While once thought of as only an Appalachian basin Devonian-age Ohio shales play and the exclusive domain of regional independents, development of gas shales has expanded to new basins and has begun to attract larger E&P firms. Companies such as Amoco, Chevron, and Shell in the Michigan basin and Mitchell Energy & Development and Anadarko Petroleum Corp. in the Fort Worth basin are aggressively pursuing this gas resource.

With the success seen in these basins, E&P companies are also testing the potential of gas shale plays in the New Albany shales of the Illinois basin, the Niobrara shales of the DJ basin, and Woodford shales in southern Oklahoma the (Fig. 1.[ 57309 bytes])

Industry status

At yearend 1995, gas shales provide an estimated 800 MMcfd (300 bcf/year) of U.S. natural gas production. The principal producing areas are the traditional Devonian shales of the Appalachian basin as well as the emerging Antrim shales of the Michigan basin and the Barnett shales of the Fort Worth basin (Fig. 2[21621 bytes]). Overall, production from gas shales has more than doubled since 1990 and is up significantly since 1992, the year tax credits ended, the Antrim shales of Michigan fueling the bulk of the growth with (Table 1[13584 bytes]).

The other vital statistics for the "gas shale industry" are provided (Tables 2 [14973 bytes], 3 [13858 bytes] and 4 [13975 bytes ]). The data include information from the Appalachian basin, a region for which it has traditionally been difficult to obtain data. These statistics show that the gas shales industry is vigorous and has been able to continue to grow without tax subsidies.

  • Gas shale drilling has rebounded strongly in 1995 with 1,300 completions after a drop to about 900 completions in 1993 and 1994 (Table 2 [14973 bytes]). Active drilling in the Antrim shale-with an estimated 850 completions, nearly double the rate of the prior 2 years-has led the way. The continuing decline in Appalachian basin gas shale drilling has been counterbalanced by increased activity in the Fort Worth and Illinois gas shale basins.

  • Currently, about 22,000 gas shale wells are active and producing, with the bulk of these still in the Appalachian basin (Table 3 [13858 bytes]). The major recent growth has been in the Antrim shale, where an estimated 4,600 wells are producing at the end of 1995, up from 2,043 wells at yearend 1992. This growth has countered the decline in producing gas shale wells in the Appalachian basin as low gas prices have led operators to shut in nearly 2,000 marginal wells.

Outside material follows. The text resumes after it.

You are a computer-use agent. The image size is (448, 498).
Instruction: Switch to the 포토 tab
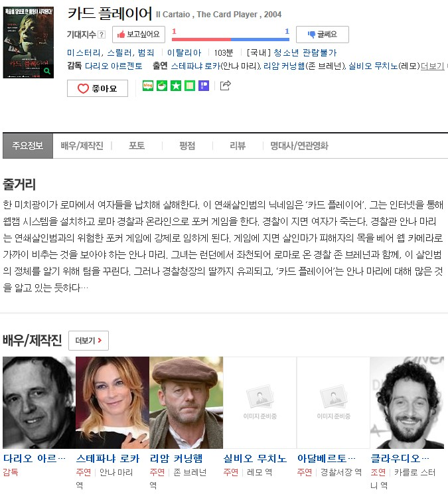[x=137, y=146]
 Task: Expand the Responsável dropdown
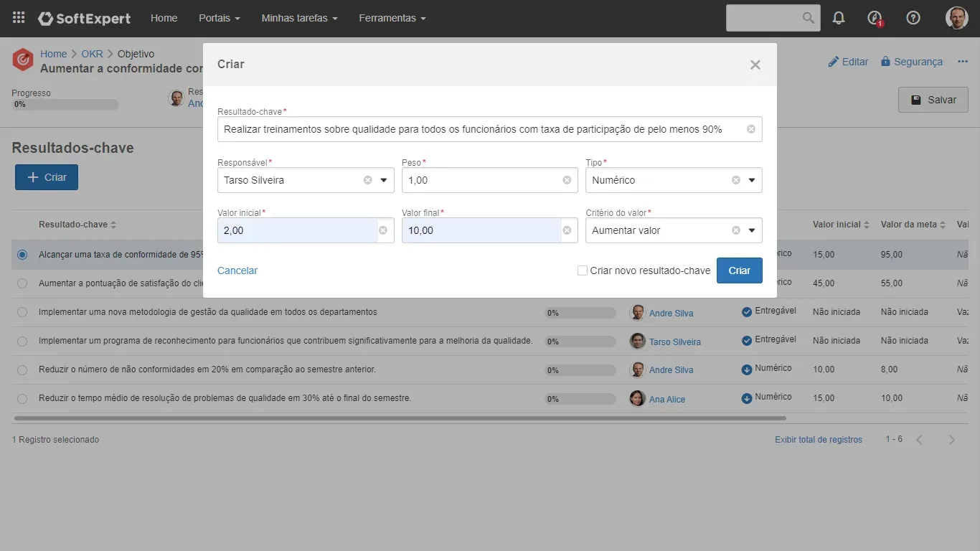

  • While the resource in place has been estimated in the hundreds of trillion cubic feet, currently only about 3.3 tcf of the gas shale resource is booked as proved reserves, principally in the Appalachian and Michigan basins. At the end of 1994, proved reserves of gas shales were up by 28% from 1992, when the tax credits expired.

  • After many years of declining returns to drilling, reserves per well have steadily improved for gas shales as operators have shifted more of their attention to the emerging gas shale basins. With the active recent drilling and the improvements noted in gas recovery per well in these basins, proved reserves of natural gas from shales should be up strongly in 1995.

Gas shale well productivity varies widely by basin, due to variations in the intensity of the local natural fracture network, richness of the shale, net thickness, and other key reservoir properties (Table 5 [13598 bytes]). In addition, changes in well completion and operating methods have led to increased per well reserves and productivity. Currently, the deep (7,000-8,000 ft) wells in the Barnett shale are the most prolific, showing initial production rates of 500-1,000 Mcfd. Next come the wells drilled into the "sweet spots" of the shallow (1,500 ft) Michigan basin that peak at 300-500 Mcfd after dewatering. At the other extreme are the moderate depth (4,000 ft) Devonian-age shale wells of the Appalachian basin that produce a few hundred thousand cubic feet per day initially and rapidly decline to below 100 Mcfd. Even here, large 1,000 Mcfd wells are occasionally found, particularly when the wells intersect extensive gas filled natural fracture systems.

Improved well completions using nondamaging methods and more effective hydraulic stimulations have raised the overall per well reserves for newly drilled wells. As important has been the improved ability (or good fortune) to find highly naturally fractured areas that offer the potential for several fold increases in gas production and per well reserves. Together, these two technologies have led to a 50% increase in gas shale reserves per well, as presented in Part 1 of this series (OGJ, Dec. 11, 1995, p. 76).

Table 6 [17753 bytes] shows the latest costs and economics for two of the emerging gas shale plays, the Michigan (Antrim) and the Fort Worth (Barnett) under "sweet spot" and average well conditions, further emphasizing the importance of exploring for naturally fractured settings.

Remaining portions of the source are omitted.